#### [Task statement]
Your task is to repeat the records exactly from the line containing "Task: Switch to the Preview step" onward, through the final line.

=====

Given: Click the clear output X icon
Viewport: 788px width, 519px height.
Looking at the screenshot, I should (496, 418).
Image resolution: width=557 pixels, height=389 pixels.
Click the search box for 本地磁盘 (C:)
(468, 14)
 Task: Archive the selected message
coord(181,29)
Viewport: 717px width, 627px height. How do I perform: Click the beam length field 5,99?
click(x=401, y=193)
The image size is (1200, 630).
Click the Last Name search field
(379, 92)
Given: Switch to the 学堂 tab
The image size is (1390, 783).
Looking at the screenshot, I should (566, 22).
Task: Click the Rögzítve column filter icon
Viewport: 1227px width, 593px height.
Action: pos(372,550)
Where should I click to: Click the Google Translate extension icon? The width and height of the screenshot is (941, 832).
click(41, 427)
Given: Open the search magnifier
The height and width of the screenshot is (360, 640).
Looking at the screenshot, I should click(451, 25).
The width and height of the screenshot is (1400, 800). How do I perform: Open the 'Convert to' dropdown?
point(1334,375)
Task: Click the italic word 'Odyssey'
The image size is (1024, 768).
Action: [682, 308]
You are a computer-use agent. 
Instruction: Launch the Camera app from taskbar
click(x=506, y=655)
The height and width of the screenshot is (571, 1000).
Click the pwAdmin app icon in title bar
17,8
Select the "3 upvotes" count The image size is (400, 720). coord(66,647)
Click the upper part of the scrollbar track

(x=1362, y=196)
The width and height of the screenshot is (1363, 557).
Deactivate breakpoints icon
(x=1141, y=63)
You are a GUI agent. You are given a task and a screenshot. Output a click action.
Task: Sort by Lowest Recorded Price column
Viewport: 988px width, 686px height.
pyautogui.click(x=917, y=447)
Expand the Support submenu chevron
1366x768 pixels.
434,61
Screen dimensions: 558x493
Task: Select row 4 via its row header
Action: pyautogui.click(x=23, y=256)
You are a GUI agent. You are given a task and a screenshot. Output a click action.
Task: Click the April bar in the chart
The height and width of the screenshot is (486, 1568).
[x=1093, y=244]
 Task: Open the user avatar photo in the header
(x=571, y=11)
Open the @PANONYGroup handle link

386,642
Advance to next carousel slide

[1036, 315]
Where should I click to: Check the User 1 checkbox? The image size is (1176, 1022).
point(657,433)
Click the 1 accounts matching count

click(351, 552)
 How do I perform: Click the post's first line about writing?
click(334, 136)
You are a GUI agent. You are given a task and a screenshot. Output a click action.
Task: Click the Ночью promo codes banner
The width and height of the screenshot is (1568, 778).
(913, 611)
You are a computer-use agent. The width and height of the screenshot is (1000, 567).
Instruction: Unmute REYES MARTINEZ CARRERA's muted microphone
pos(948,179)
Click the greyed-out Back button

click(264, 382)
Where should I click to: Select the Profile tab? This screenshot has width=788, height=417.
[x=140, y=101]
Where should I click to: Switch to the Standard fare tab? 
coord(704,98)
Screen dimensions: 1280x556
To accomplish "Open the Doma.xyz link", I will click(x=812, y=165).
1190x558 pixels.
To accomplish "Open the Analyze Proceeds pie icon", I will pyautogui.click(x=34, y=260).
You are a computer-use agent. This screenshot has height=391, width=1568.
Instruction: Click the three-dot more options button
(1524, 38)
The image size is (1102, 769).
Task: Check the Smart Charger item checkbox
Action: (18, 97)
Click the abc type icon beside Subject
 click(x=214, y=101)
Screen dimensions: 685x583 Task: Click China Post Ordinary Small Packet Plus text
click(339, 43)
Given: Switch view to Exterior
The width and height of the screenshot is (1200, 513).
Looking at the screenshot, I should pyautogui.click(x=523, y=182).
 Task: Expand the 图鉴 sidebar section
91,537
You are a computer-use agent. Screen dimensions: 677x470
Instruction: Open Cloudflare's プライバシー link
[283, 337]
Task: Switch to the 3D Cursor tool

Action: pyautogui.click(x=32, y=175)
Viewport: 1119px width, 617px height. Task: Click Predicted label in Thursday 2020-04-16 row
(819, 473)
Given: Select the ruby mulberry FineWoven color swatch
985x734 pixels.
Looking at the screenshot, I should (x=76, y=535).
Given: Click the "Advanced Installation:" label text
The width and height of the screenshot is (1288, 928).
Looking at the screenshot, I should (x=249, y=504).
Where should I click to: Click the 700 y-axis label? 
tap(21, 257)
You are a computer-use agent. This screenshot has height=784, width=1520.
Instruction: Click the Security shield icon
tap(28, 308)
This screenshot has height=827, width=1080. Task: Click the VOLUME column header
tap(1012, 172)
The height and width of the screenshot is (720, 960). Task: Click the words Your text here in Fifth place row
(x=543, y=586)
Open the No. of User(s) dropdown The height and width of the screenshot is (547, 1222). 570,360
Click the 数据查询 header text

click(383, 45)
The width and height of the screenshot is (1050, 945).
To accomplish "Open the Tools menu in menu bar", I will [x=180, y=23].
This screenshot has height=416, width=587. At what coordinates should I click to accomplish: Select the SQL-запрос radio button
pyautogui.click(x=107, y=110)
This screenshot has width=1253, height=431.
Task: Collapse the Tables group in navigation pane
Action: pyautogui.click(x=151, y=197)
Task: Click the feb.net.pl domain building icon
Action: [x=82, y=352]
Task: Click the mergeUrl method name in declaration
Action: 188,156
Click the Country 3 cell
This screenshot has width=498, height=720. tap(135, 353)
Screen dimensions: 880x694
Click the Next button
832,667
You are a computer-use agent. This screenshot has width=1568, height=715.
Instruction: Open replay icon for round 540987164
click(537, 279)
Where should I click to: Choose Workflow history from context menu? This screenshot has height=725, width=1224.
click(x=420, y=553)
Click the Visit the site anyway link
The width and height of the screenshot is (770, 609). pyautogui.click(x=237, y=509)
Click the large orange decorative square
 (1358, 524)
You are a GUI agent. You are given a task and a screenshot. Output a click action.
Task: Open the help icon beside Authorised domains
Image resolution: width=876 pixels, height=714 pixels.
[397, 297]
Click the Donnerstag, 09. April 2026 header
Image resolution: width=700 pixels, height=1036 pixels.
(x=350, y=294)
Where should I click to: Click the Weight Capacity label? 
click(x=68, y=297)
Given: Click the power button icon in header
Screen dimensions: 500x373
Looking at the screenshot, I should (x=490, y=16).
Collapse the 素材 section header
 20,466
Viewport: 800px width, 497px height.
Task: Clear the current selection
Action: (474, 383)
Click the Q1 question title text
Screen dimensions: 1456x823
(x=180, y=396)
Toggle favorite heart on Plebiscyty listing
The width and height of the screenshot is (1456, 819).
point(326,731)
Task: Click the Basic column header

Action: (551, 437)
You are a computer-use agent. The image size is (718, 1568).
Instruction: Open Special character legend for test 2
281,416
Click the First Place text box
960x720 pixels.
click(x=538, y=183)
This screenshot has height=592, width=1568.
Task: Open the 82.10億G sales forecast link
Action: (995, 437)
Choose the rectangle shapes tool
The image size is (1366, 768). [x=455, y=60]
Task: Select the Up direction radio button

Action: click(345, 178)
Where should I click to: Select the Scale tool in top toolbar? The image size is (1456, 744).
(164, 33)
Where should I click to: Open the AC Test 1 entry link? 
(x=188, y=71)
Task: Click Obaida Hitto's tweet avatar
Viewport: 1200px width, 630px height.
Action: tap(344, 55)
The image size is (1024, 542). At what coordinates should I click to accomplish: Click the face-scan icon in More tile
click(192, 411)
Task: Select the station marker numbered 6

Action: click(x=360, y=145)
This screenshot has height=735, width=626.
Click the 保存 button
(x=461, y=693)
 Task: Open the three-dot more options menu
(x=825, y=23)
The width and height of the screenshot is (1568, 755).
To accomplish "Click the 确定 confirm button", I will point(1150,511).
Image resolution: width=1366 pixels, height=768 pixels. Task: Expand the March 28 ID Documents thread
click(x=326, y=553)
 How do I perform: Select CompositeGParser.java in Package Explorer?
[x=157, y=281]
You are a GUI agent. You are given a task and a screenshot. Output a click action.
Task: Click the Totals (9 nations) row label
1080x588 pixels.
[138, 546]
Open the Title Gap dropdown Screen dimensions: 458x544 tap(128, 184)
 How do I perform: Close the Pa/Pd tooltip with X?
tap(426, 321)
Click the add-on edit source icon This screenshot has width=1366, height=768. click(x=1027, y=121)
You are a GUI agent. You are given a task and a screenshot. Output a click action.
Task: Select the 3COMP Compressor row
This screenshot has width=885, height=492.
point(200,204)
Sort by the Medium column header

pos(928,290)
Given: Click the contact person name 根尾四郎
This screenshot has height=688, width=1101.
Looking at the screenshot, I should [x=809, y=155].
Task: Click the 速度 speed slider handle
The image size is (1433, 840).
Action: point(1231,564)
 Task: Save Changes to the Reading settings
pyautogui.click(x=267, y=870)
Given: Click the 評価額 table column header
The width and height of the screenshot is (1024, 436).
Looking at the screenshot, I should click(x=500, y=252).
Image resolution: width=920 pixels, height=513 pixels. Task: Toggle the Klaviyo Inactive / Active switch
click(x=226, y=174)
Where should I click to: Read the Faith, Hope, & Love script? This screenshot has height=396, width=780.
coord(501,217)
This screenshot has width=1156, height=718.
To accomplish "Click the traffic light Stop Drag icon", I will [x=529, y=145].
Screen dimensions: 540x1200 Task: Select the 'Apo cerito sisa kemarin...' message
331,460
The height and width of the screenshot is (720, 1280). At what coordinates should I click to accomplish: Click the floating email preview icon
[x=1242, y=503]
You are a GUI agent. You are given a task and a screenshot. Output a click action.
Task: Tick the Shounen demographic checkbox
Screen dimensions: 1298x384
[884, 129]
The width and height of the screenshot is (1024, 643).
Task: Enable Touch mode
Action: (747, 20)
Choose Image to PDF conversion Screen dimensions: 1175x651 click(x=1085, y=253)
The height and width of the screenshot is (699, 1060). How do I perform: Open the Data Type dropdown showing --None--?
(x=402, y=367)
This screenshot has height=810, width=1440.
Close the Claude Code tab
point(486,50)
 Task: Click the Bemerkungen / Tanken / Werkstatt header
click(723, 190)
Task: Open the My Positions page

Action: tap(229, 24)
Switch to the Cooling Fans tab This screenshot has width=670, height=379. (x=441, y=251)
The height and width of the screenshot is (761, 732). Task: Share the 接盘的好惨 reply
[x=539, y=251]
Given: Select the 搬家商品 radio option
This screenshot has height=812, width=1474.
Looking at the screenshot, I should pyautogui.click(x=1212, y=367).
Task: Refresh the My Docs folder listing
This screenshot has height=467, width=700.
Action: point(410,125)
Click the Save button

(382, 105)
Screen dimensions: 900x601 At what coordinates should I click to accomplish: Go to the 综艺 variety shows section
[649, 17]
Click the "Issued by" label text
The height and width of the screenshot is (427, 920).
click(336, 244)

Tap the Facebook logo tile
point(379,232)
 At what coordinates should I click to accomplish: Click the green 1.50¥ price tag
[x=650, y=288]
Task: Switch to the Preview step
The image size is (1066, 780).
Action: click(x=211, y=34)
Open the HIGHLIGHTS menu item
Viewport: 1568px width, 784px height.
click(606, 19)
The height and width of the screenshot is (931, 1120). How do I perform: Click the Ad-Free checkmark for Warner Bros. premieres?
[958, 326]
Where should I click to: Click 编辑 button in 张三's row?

=====

#### [Written response]
Task: Switch to the Preview step
The image size is (1066, 780).
Action: click(x=211, y=34)
Open the HIGHLIGHTS menu item
Viewport: 1568px width, 784px height.
click(606, 19)
The height and width of the screenshot is (931, 1120). How do I perform: Click the Ad-Free checkmark for Warner Bros. premieres?
[958, 326]
Where should I click to: Click 编辑 button in 张三's row?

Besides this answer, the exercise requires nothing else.